So if your embedding model outputs 768-d vectors, your DB schema will expect vectors of size 768.
That's it.
What Architecture Does a Vector Database Use?
This is where it becomes more systems-level.
Vector DBs use:
- ANN (Approximate Nearest Neighbor) algorithms
- HNSW graphs
- IVF (inverted file index)
- Product quantization sometimes
Instead of scanning all vectors linearly, they build special index structures to find "closest vectors" fast.
So it's not like:
SELECT * FROM embeddings ORDER BY cosine_distance LIMIT 5
It's way more optimized internally.
How Are Embeddings Stored Physically?
This was another doubt I had.
Inside the DB, embeddings are just:
- Arrays of floats
- Usually
float32 - Sometimes compressed
Internally stored in:
- Memory
- Disk
- SSD
Depending on the database and configuration.
Just like SQL or Mongo, eventually everything lives on disk.
But vector DBs optimize:
- Indexing in memory
- Faster similarity search
- Sometimes memory-mapped files
So at the lowest level, yes, they're still stored on hard disk or SSD.
Nothing magical.
What Is Re-Ranking?
Okay, this part is interesting.
Vector search gives you top-k similar results.

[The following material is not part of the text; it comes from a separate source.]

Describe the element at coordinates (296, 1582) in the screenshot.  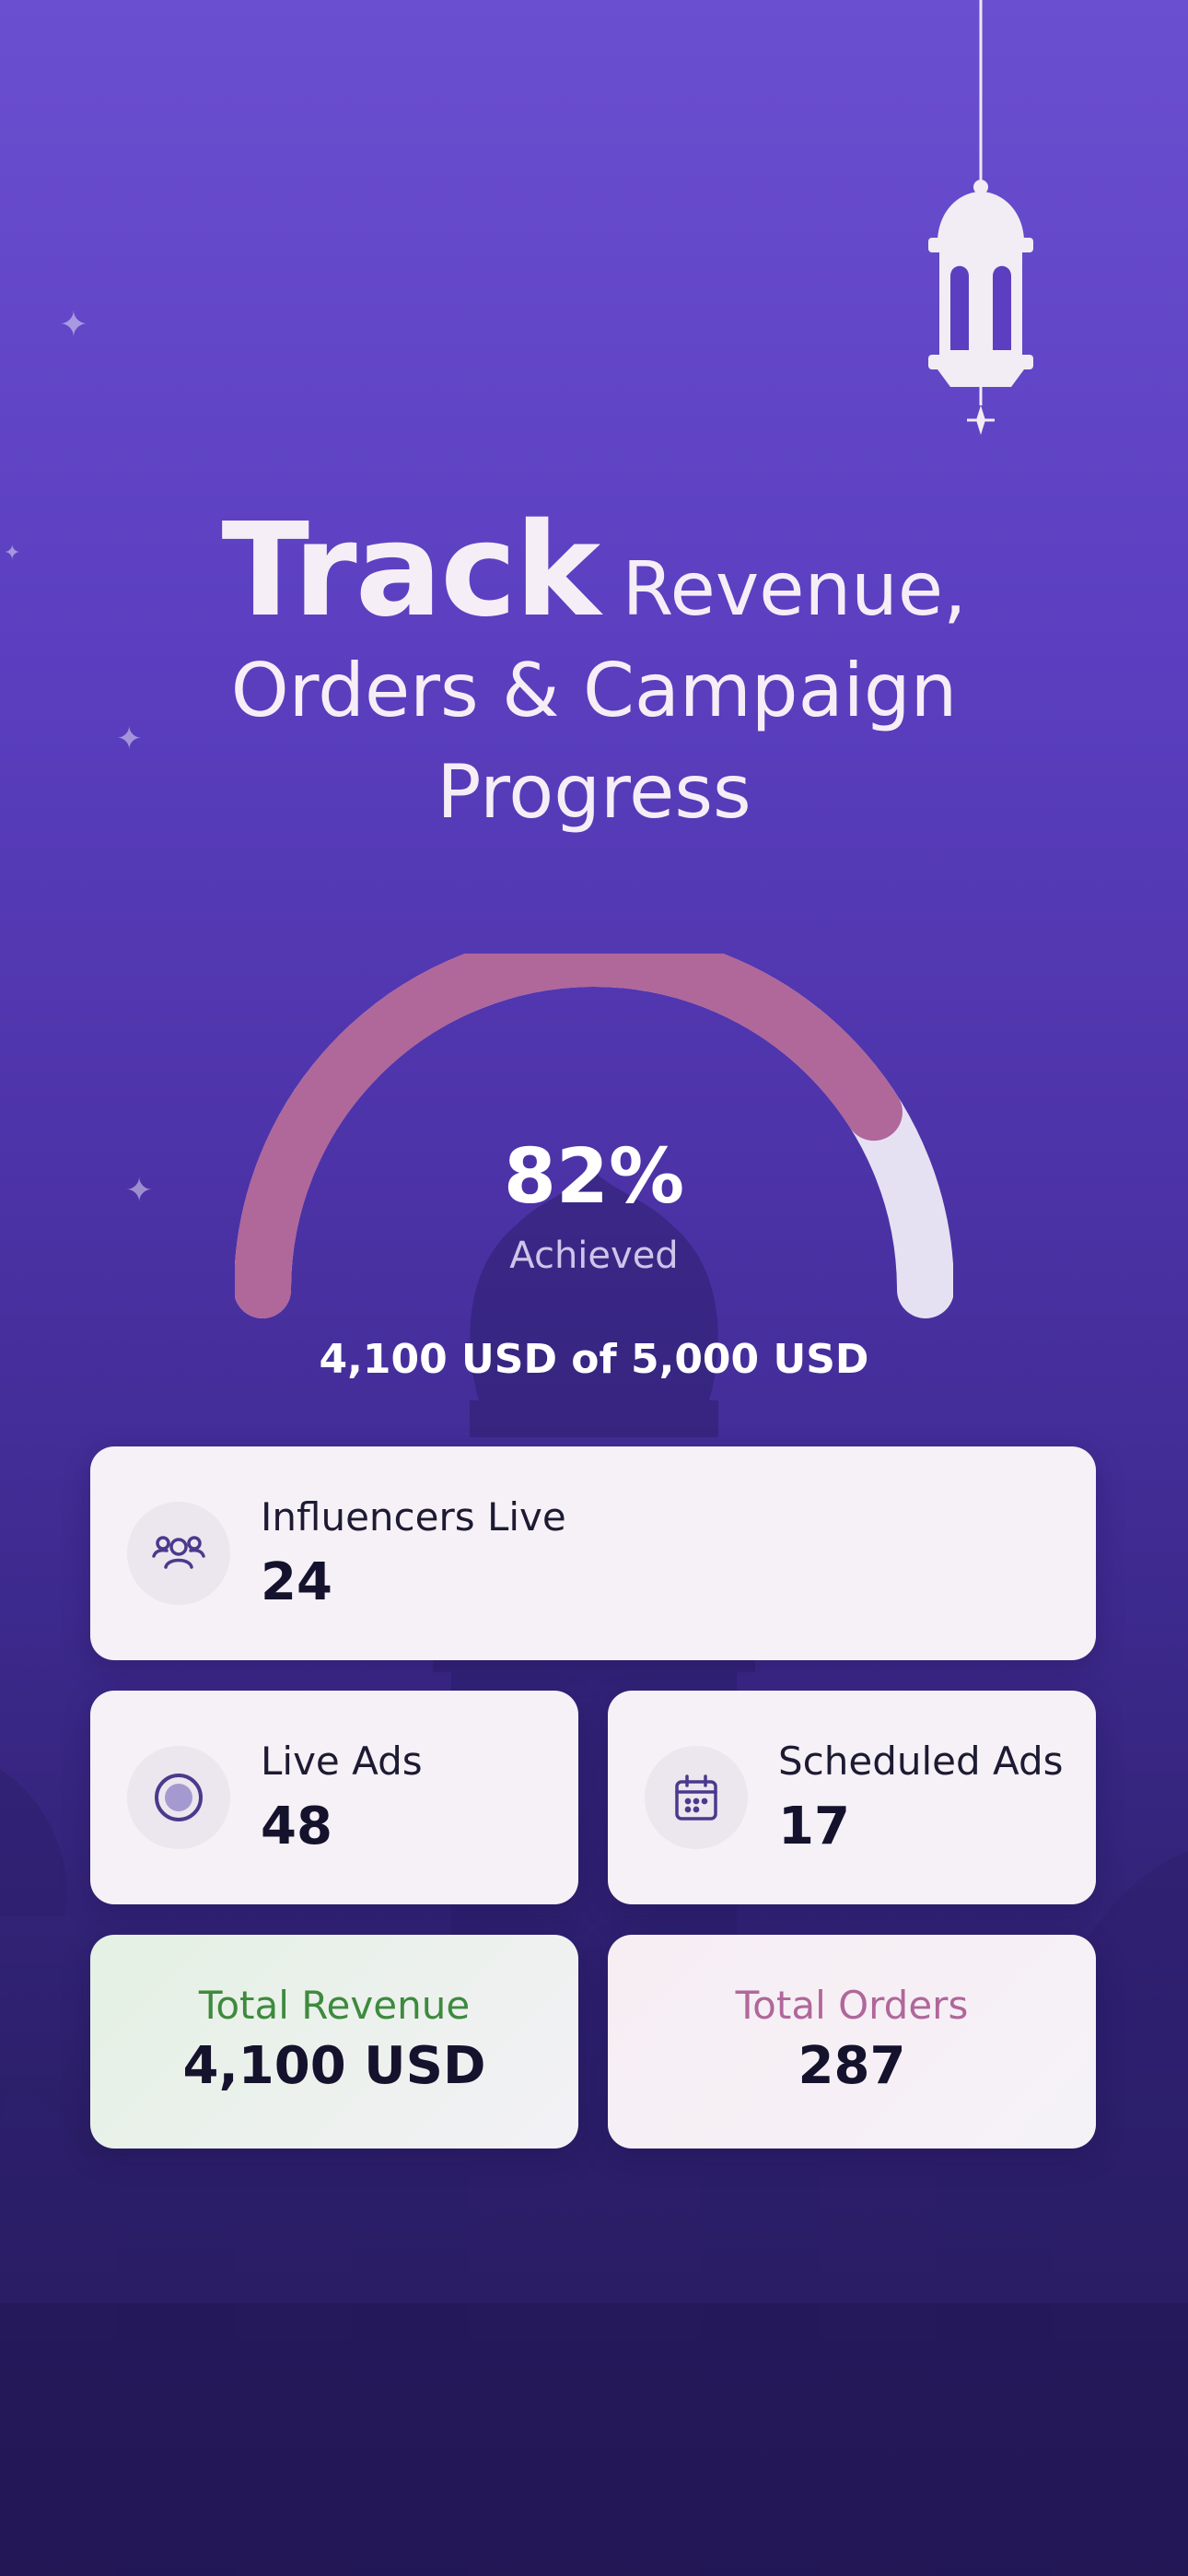
I see `influencers-value: 24` at that location.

But similarity search is not perfect.
So re-ranking means:
- Take top-k candidates
- Run a more expensive model on them
- Reorder them more accurately
For example:
- Use embeddings to fetch top 50 similar documents
- Pass those 50 to a cross-encoder model
- Re-score them more precisely
- Return top 5
So re-ranking improves precision.
It's like: fast filter first → accurate judge later.

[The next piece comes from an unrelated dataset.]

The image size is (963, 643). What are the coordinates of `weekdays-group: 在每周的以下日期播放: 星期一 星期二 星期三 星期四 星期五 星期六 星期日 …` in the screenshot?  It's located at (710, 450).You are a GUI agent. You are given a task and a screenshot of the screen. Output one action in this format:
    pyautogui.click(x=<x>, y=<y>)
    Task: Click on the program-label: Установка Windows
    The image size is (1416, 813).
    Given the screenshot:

How Does Storage Compare to SQL or Mongo?
In SQL:
- Rows and columns
In Mongo:
- JSON-like documents
In vector DB:
- Vector + metadata
For example:
{
"id": 123,
"embedding": [0.12, -0.55, ...],
"text": "This is a paragraph...",
"category": "AI"
}
So you still store metadata. The vector is just an additional field.
But indexing is different. That's the key difference.
Word vs Sentence vs Paragraph Embeddings
This confused me a lot.
If I input:
- One word
- One sentence
- Full paragraph
Do I get:
- One embedding?
- Or one embedding per token?
Answer: Usually one embedding per input.
For most sentence embedding models:
- You pass a full sentence
- You get one fixed-size vector
Internally:
- Model generates token embeddings
- Then applies pooling (like mean pooling or CLS token)
- Gives one final embedding
So even if paragraph has 100 tokens, you still get one 768-d vector (for example).
Unless you explicitly ask for token-level embeddings, you get one embedding per input text.
What Clicked Overall
- Embeddings are just coordinates
- Similarity is geometry
- Vector DB is optimized nearest-neighbor search
- Re-ranking improves quality
- Storage is still disk + memory, just optimized
- One input → one embedding (usually)
Earlier all of this felt abstract.
Now it feels more like:
- Linear algebra
- Indexing
- Systems design
- Retrieval optimization
Still learning. But this is my current understanding dump.